Os biógrafos a descrevem como “uma mulher de prováveis 35 anos, altura um pouco acima da mediana que, com sua cor bronzeada, cabelos e olhos negros, mostrou às suas comandadas – integrantes de um batalhão de mulheres indígenas, negras e mamelucas utilizadas na guerra de expulsão dos holandeses da Paraíba –, como era dona de uma destreza sem igual com a lança, o tacape e o arco e flecha.

Também demonstrou que seus gritos alarmavam o inimigo nos campos de batalha.

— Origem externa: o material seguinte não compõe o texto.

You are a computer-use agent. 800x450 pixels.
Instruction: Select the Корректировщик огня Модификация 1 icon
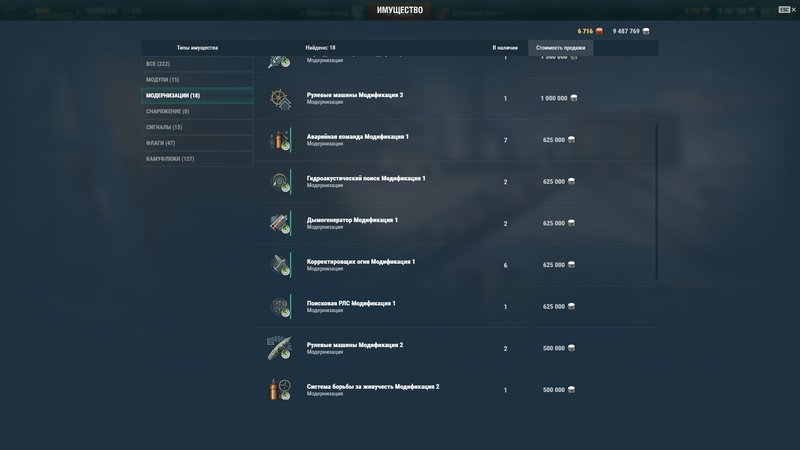pos(279,265)
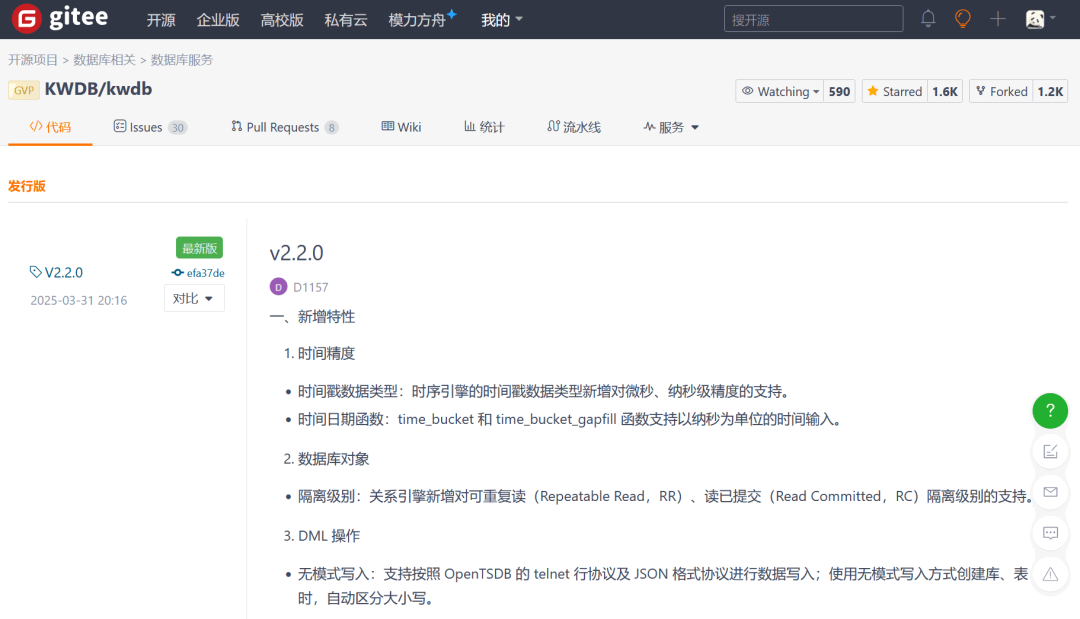Switch to the Pull Requests tab
Screen dimensions: 1080x619
click(x=284, y=127)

Essas qualidades heroicas são atribuídas a dona Clara Camarão, mulher do índio potiguara Antônio Felipe Camarão, herói decisivo na guerra dos brasileiros e portugueses contra o invasor holandês, nos meados do século 17.

Fernanda Fernandes, uma das biógrafas de Clara Camarão, afirma que ela e suas guerreiras eram como escudeiras dos respectivos maridos integrantes do exército regular e das companhias de guerrilheiros que compunham as hostes de Henrique Dias e do Capitão Rebelinho, esse último é o autor da morte de Yppo Eisssen (terceiro governador holandês da Paraíba), quando as duas falanges se encontraram no Engenho de Menson Fransen, em Cruz do Espírito Santo, na Região Metropolitana de João Pessoa.

Abrindo parênteses, Rebelinho era um próspero senhor de engenho, financeiramente arruinado pelos batavos, durante a ocupação holandesa (1634-1657) em Pernambuco e na Paraíba. Ele guardava uma mágoa: a soldadesca do exército da Companhia das Índias Ocidentais, certa vez, numa passagem pelo engenho de Rebelinho, teria maltratado a mulher e os filhos desse bravo capitão. Depois, por influência de Yppo Eissen, o engenho de Rebelinho acabou confiscado e entregue pelos neerlandeses ao judeu-holandês Menson Fransen.

Após ter o engenho confiscado, Rebelinho vingou-se matando muitos holandeses

Rebelinho vingou-se. E, ao saber que Yppo e seus homens, equivalentes a 175 soldados, assistiam a uma farinhada, no engenho de Menson, seu compatriota, Rebelinho, sem pestanejar, cercou a área e, de enboscada, matou grande parte do estado maior de Yppo e ele próprio, a golpes de espada.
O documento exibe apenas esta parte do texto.